The Stella Collective’s grand lobby for property group Memocorp takes an understated approach to dismantling corporate design norms.
February 13th, 2019
Upon entering the grand lobby of the Memocorp Sydney flagship building, 259 George Street, you’d be forgiven for thinking you’d accidentally wandered into a boutique design hotel. Plush seating and statement furniture abound, while metallic accents offset a powdery palette of pastels that is at once dreamy and inviting.

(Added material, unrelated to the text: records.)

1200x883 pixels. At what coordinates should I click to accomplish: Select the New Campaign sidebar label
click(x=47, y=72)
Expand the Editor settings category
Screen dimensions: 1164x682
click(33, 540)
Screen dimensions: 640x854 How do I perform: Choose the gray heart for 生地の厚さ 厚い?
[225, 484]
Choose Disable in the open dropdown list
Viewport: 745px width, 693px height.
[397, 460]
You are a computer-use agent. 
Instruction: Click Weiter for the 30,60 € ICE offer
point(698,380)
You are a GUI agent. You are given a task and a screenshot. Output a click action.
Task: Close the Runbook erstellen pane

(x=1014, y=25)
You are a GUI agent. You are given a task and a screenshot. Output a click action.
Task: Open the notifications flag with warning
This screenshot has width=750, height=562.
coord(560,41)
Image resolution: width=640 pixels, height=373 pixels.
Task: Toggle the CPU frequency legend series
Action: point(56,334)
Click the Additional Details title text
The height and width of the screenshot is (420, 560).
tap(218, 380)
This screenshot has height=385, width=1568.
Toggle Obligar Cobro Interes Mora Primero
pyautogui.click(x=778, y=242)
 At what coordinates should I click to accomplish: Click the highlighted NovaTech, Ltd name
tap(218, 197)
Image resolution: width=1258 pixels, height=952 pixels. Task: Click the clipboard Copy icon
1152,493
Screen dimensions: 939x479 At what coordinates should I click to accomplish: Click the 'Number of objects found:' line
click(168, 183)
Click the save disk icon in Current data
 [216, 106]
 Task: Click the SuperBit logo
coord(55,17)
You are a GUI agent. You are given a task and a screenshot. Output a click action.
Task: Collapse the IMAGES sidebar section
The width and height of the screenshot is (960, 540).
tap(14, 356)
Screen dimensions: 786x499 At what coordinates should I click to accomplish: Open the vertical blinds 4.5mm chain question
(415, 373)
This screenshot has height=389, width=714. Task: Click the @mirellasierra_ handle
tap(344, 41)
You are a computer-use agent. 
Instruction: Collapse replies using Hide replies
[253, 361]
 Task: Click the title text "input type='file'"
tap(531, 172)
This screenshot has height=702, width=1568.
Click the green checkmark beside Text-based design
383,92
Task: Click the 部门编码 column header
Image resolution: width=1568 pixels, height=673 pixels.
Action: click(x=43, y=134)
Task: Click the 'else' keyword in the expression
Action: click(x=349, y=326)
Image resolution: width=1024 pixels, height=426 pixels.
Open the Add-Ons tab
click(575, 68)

That the lobby, designed by Melbourne practice The Stella Collective, should so strongly evoke a hospitality space is no accident: as Director Hana Hakim explains, “Our client wanted to shape the brief around the ritual of hospitality.”
Memocorp tasked The Stella Collective with designing three spaces within the forty-two storey building on Sydney’s George Street: the grand lobby, end of trip facilities, and the property group’s own penthouse office. As the designers behind acclaimed hospitality spaces including Melbourne’s beloved Kettle Black, Brighton’s Red Roaster (the UK town’s oldest coffee house), and the newly opened Naim restaurant in Brisbane, Hakim and her team were the perfect fit for the project.
From the beginning, Hakim recognised that a business-as-usual approach to corporate design wouldn’t cut it. “I really think that everything needs to have the heart and soul of hospitality,” she muses, “This is the place where people spend almost all of their time away from their family, and it should be a wonderful experience.” Hakim rejects the notion that corporate environments must be sterile, impersonal spaces, and instead champions a vision of workplaces that support and delight their occupants. “Why can’t we create a work environment that adds positivity to people’s days and lives?” she asks, “Isn’t that why we design?”
This drive to create a genuinely positive environment is evident throughout the tripartite project, but perhaps most clearly in the grand lobby. Here, The Stella Collective inverts the typical understanding of the lobby as a transient zone for passing through to instead deliver a destination space that invites people to linger. Proof that subtle acts are often the most transformative, the lobby effectively dismantles the accepted framework for corporate design and replaces it with a warmer, more fluid approach that eschews showiness and imposition. “It’s not too forceful, and it’s not too distracting: everything just falls perfectly into place,” says Hakim, “Design doesn’t need to be over the top at all.”
Taking cues from Bistro Guillaume, the iconic French restaurant and patisserie that moved into the space in 2016, the Memocorp grand lobby is a mille-feuille of layered details translated from the visual vocabulary of hospitality design. Gone are the hard lines, monochrome palette, and harsh fluorescent lighting often associated with contemporary corporate spaces, and in their place is a picture of contemporary luxury that combines striking pieces – a brass bench, a smoke glass-topped coffee table – with comfortable furniture, atmospheric lighting, and a granular focus on detail.
Oxblood accents add a further touch of sophistication, as does a dense, high-piled carpet in cool grey veined with pearlescent pink. In Hakim’s own words, the space is a “desert-at-dusk landscape” whose sensitive, understated approach belies its nature as a bold, radical breaking of the corporate mould.
Still, Hakim speaks modestly – if enthusiastically – about the project, explaining that for The Stella Collective, the goal was not subversion so much as finding the best way to address the client brief in a fresh and functional way. “Our goal was just to make people feel amazing in the workplace and set the tone for creativity,” she says, acknowledging that Memocorp represents a new breed of client whose embrace of the power of design enables a flexible approach.
As Hakim puts it: “I have definitely seen a leap of faith in terms of clients now believing what design can do for people. They’re now a lot more trusting.” With good reason. If the grand lobby of 259 George Street is anything to go by, the menu for corporate design is changing fast – and we can’t wait to see tomorrow’s specials.